Sunday, September 24, 2017

HMI dan PKI

Saiya setuju pendapat kakanda Shandy JA Songge, murid langsung Prof. Nurcholish Madji, di Himpunan Mahasiswa Islam untuk segera menuliskan catatan perseteruan organisasi ini dengan PKI.
Mengingat semakin banyak saja alumni-alumninya yang wafat dan meninggalkan catatan seputar kejadian itu dalam bentuk kisah-kisah pribadi saja.
Beberapa yang sering saiya dengar adalah dari pembicaraan dengan dr. Sulastomo tentang manuver PKI lewat lembaga-lembaga sayap untuk mengintimidasi HMI.
Pernyataan DN Aidit: "Kader PKI sarungan saja kalau tidak bisa kalahkan HMI" dianggap perintah pembasmian kepada pihak-pihak yang dianggap anti revolusi.
Aidit menurut dr. Sulastomo tentu memiliki alasan kuat bahwa PKI mesti menang melawan organ mahasiswa Islam yang dianggap salah satu penghalang dari manuver politik PKI. Soekarno belum lama menempatkan Masyumi sebagai partai terlarang, dan Hmi yang selama ini dianggap onderbouw (bawah ketiak) tokoh-tokoh Masyumi pasti akan lebih mudah dikalahkan.

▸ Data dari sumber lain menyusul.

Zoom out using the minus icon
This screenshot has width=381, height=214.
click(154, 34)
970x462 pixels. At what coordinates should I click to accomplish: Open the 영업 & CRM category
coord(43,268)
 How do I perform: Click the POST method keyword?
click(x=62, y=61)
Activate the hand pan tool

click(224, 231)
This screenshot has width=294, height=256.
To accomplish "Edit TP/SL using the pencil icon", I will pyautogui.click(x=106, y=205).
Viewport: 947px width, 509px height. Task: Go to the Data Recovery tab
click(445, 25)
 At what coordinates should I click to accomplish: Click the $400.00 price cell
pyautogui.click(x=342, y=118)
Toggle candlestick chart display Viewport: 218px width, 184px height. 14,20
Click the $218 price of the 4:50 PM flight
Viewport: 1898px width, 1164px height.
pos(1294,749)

Kenyataannya, lanjut Prof. Dawam Rahardjo, Hmi itu dibentuk oleh orang-orang yang sebenarnya tidak terlalu kental juga warna keislamannya. Sosok seperti Lafran Pane adalah orang yang urbanis, hampir abangan. Taat beribadah tetapi terbuka terhadap budaya pesta-pesta mahasiswa. Ini dapat dilihat dari anggota Hmi dulu yang berpakaian kebaya atau pakaian perempuan biasa.
Dawam memiliki kisah langsung konflik Hmi dengan CGMI (Central/Coordinatie Gerakan Mahasiswa Indonesia) seputar pengepungan Kraton Yogya oleh PKI.

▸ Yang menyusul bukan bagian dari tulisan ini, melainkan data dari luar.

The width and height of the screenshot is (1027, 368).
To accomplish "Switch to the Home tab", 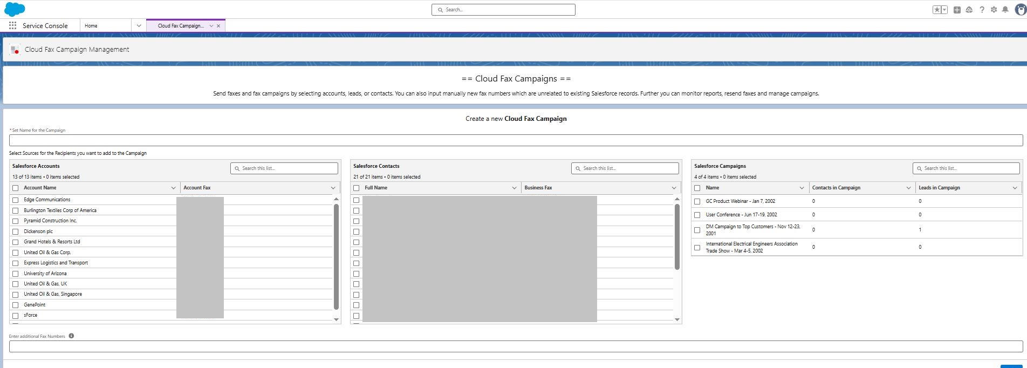I will (91, 25).
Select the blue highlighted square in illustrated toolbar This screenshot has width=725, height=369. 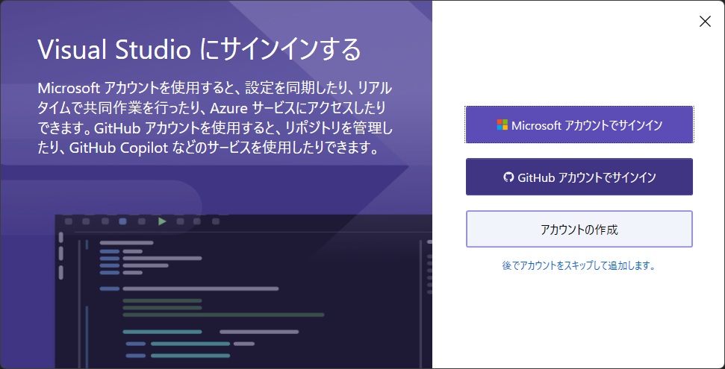point(122,221)
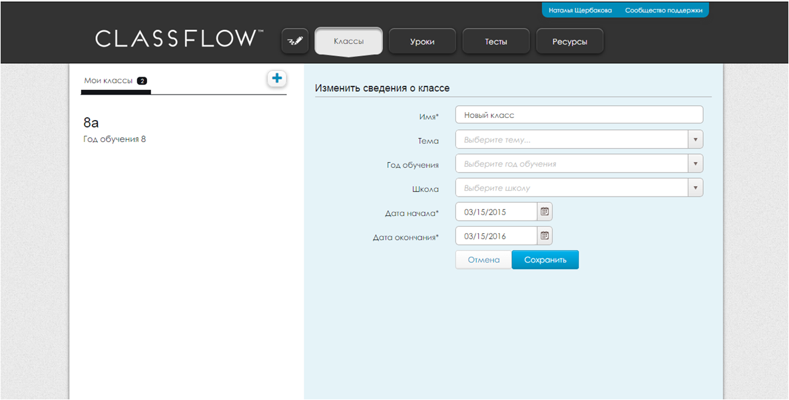The image size is (789, 400).
Task: Click the plus icon to add a new class
Action: click(x=277, y=78)
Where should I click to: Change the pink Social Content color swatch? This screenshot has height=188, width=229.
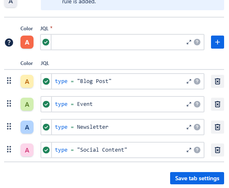click(x=27, y=150)
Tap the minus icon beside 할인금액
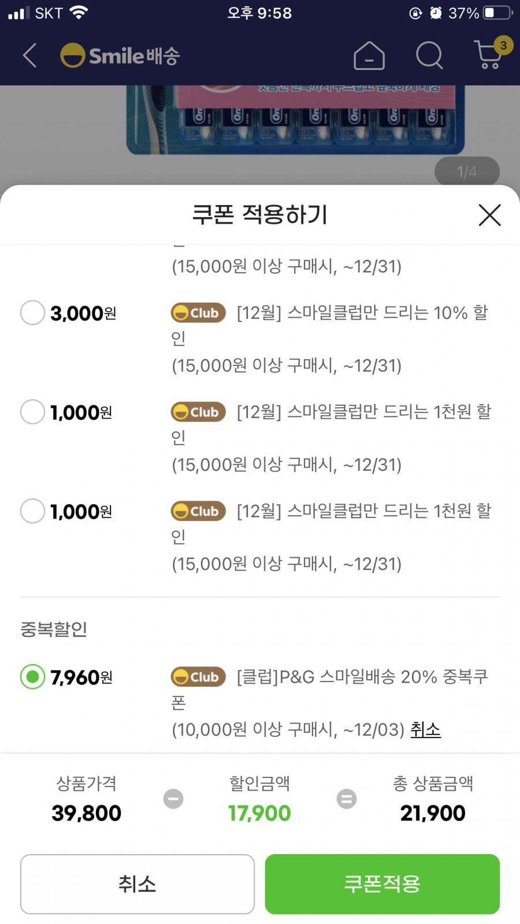This screenshot has height=924, width=520. point(173,799)
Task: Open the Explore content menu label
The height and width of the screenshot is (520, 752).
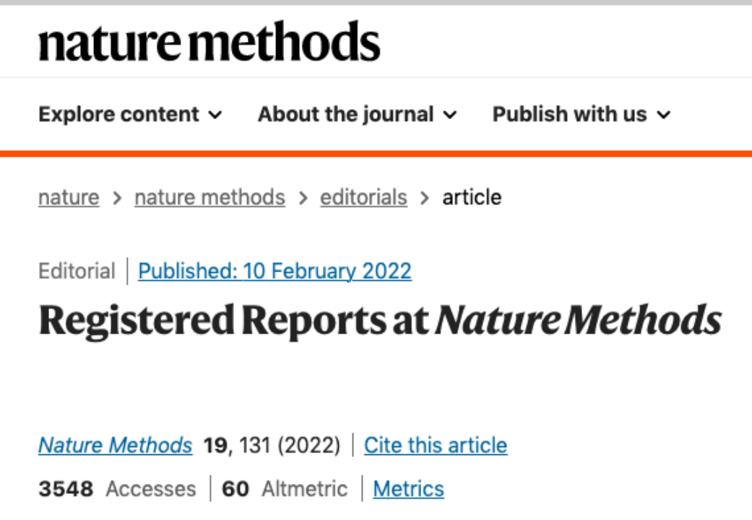Action: point(118,114)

Ia bercerita bahwa satu-satunya jalan yang belum ditutup massa komunis adalah gerbang Kauman. Dimana dia menyelundupkan anak-anak Hmi untuk memecah konsentrasi aksi PKI.
Ketika saiya bertanya, apakah tujuan aksi di alun-alun Yogya itu nantinya disetting chaos untuk kemudian membunuh Sultan HB IX. Prof Damam tidak menjawab tetapi sepertinya ia setuju akan adanya skenario seperti itu. Sultan adalah salah satu orang yang paling anti dan dianggap ganjalan bagi PKI.

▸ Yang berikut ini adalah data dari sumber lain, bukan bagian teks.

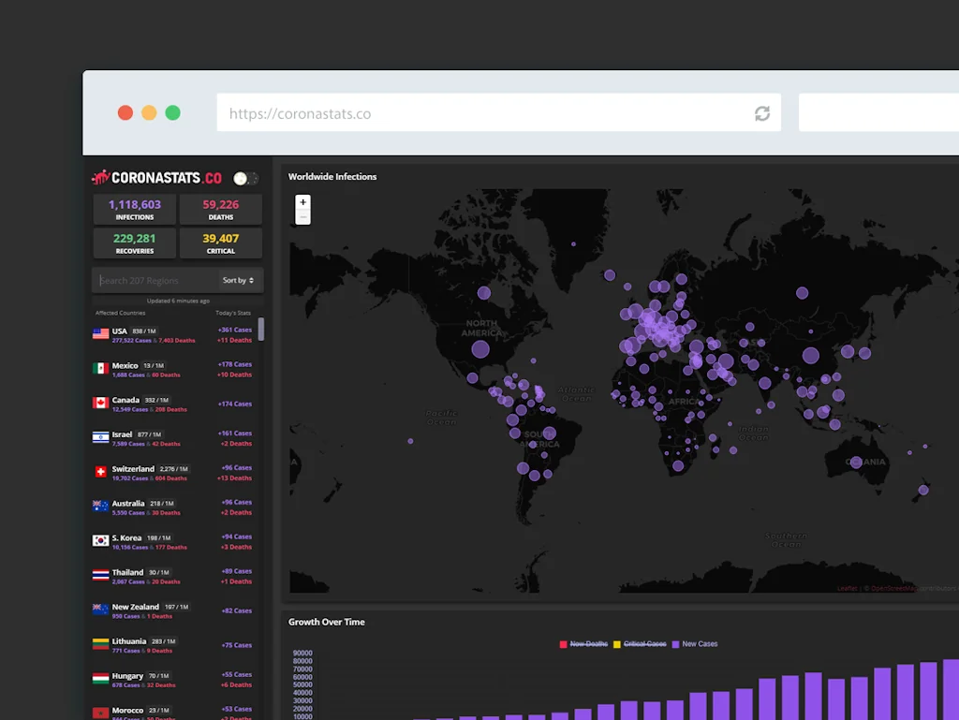The width and height of the screenshot is (959, 720).
Task: Click the browser address bar URL
Action: 300,113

Sementara saiya mendengarkan dengan tertawa, kisah almarhum Imaduddin Abdurrahman, salah satu senior Hmi Bandung dan aktivis masjid Salman yang bercerita bahwa ia bersama Prof. Ahmad Sadali dan adiknya Ir. Ahmad Noeman mempersiapkan shalat Jum'at pertama di tanah di depan kampus.
Dari kisah yang sama (alm) Ir. Ahmad Noeman bercerita bahwa awalnya mereka pura-pura membuat petak-petak tanah dengan alasan di sana akan dibuat ladang jagung penelitian kampus ITB demi menghindari penyerangan massa pro PKI. Di hari jum;at tanah tersebut di beri pembatas semacam shaf shalat untuk kemudian diselenggarakan shalat jum'at pertama.
Ir. Ahmad Noeman sendiri dan kakaknya (Prof) Ahmad Sadali adalah desainer logo dan mutz (baret) Hmi. Ia bercerita dalam satu pertemuan.
"Kita iri dengan anak-anak CGMNI yang afiliasi ke PKI. Mereka pakai baret dengan hiasan yang bagus. Keren dan necis. Kayaknya Hmi perlu bikin juga."
...tentu masih banyak kisah2 kecil lainnya. Andi H.